Earlier in that same meeting, Thompson had Membership Manager Roxanne Kibler, who is also retiring Dec. 31 and has worked 17 years for the chamber, stand for applause. The chamber hosted an afternoon-long Dec. 17 farewell reception for them both.
By Thursday, Thompson's desk was nearly empty except for some flowers from well-wishers and her clear crystal nameplate with the chamber logo. It was a gift from her late husband, David, and she said it will probably be the last thing to go as she packs.
Originally Phyllis Hardeman, she was born and raised in Savannah, but came to Georgia Southern as a student and attained a Bachelor of Arts in English in 1981 and a Bachelor of Science in journalism in 1982. She and David Thompson, from St. Marys, met in journalism class and were married, also in 1982. After a 30-year career, he retired from Georgia Southern as director of communications for University Advancement.

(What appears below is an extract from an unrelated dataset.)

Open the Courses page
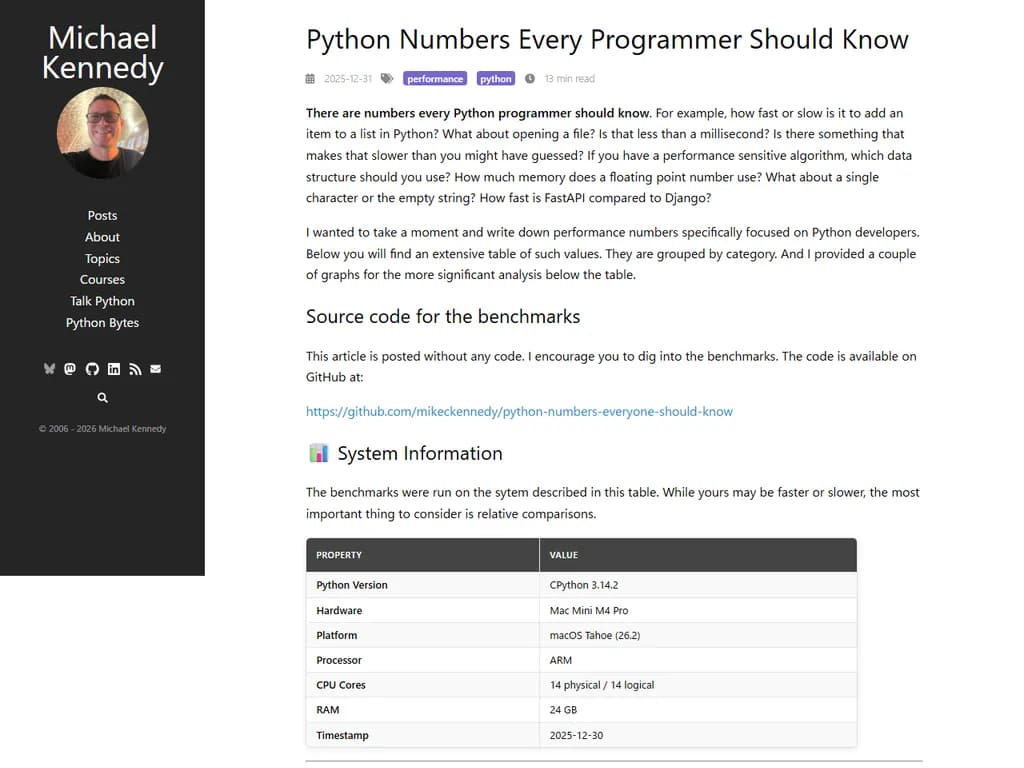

David Thompson was 63 when he died one year ago this week from heart disease.
"Phenomenal" is the word Phyllis Thompson uses to describe the support the community showed through her husband's illness and in her grief.

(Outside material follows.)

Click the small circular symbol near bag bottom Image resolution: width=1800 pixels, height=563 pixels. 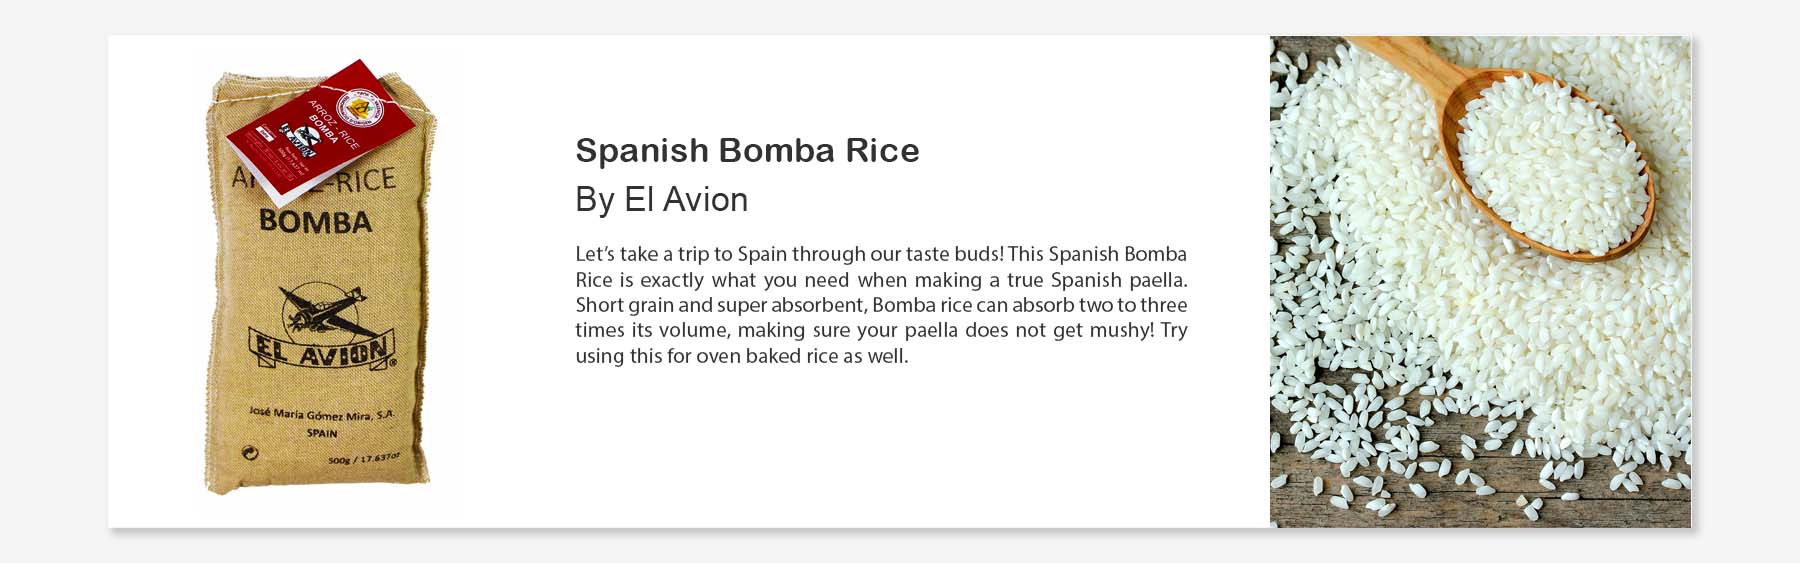tap(251, 453)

"I was never alone," she said, "I mean, literally and figuratively. I have not been alone throughout the biggest losses and throughout the biggest gains that I have had in my life in Statesboro and Bulloch County. You know, the losses are so much more bearable and the wins are so much more enjoyable when they are shared."
"You know, this community is family, and you cannot know the depth of that through wins alone, through victories alone," she added.
In retirement, Thompson will attend to some family responsibilities at Savannah and Louisville, she said. But she plans to keep her home at Statesboro.
She will continue to serve as a Blue Mile Foundation officer and as a moderator of the Lectionary Sunday School class at Pittman Park United Methodist Church.
She also said she has been approached by the current CEO of East Georgia Regional Medical Center, which is now a Community Health Systems hospital, "to assist, on a part-time, as needed basis, with the hospital's continued growth."
As previously reported, the Statesboro-Bulloch Chamber of Commerce has hired Skip Alford, who has experience as a chamber executive in Florida, to succeed Thompson as its president beginning Jan. 6.